### Dataset entries
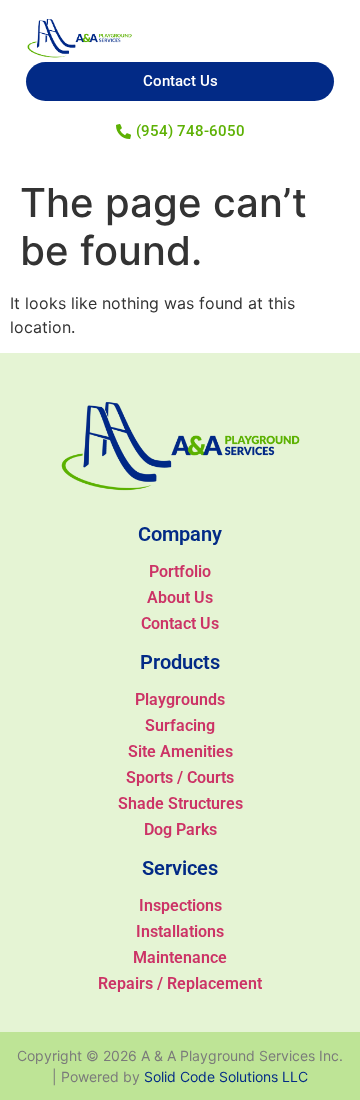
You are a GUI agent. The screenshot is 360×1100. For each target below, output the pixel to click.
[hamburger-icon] (321, 24)
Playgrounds (180, 699)
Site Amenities (180, 751)
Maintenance (180, 957)
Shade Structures (180, 803)
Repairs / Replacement (180, 983)
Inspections (180, 905)
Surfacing (180, 725)
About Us (180, 597)
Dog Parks (180, 829)
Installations (180, 931)
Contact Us (180, 623)
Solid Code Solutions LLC (226, 1076)
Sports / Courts (180, 777)
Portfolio (180, 571)
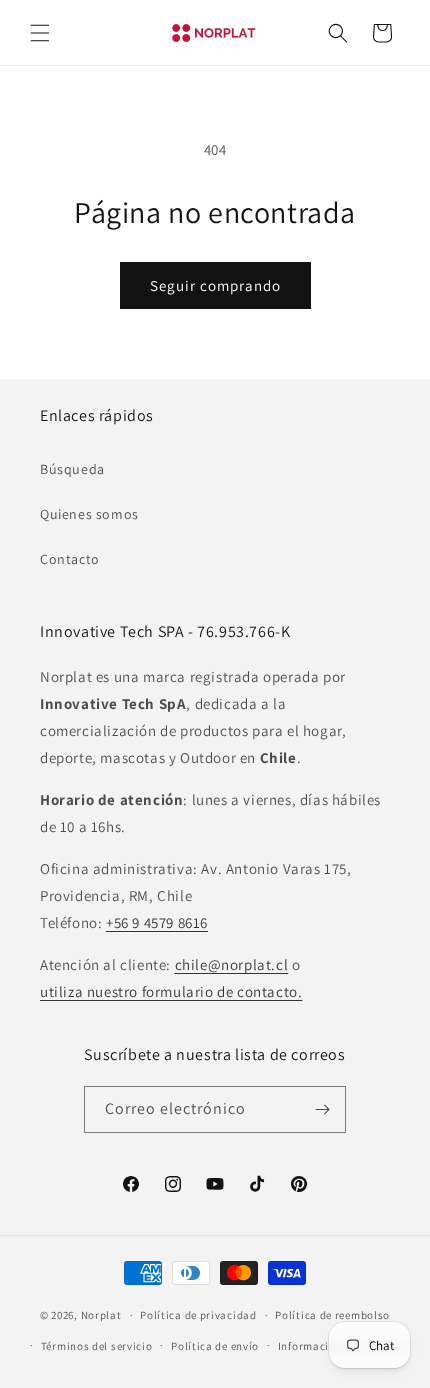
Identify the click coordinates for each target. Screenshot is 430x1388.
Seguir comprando (215, 285)
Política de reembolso (332, 1315)
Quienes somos (89, 514)
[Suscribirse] (323, 1109)
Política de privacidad (198, 1315)
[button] (40, 33)
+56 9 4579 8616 (157, 922)
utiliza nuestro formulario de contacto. (171, 991)
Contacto (70, 559)
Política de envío (215, 1346)
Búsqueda (72, 469)
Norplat (101, 1315)
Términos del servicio (97, 1346)
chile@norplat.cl (232, 964)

### Required work
Each line in the data that holds the word "target" must be copied.

### Completed task
You are a GUI agent. The screenshot is 360×1100. For each target below, output the pixel to click.
Identify the click coordinates for each target. Screenshot is 430x1388.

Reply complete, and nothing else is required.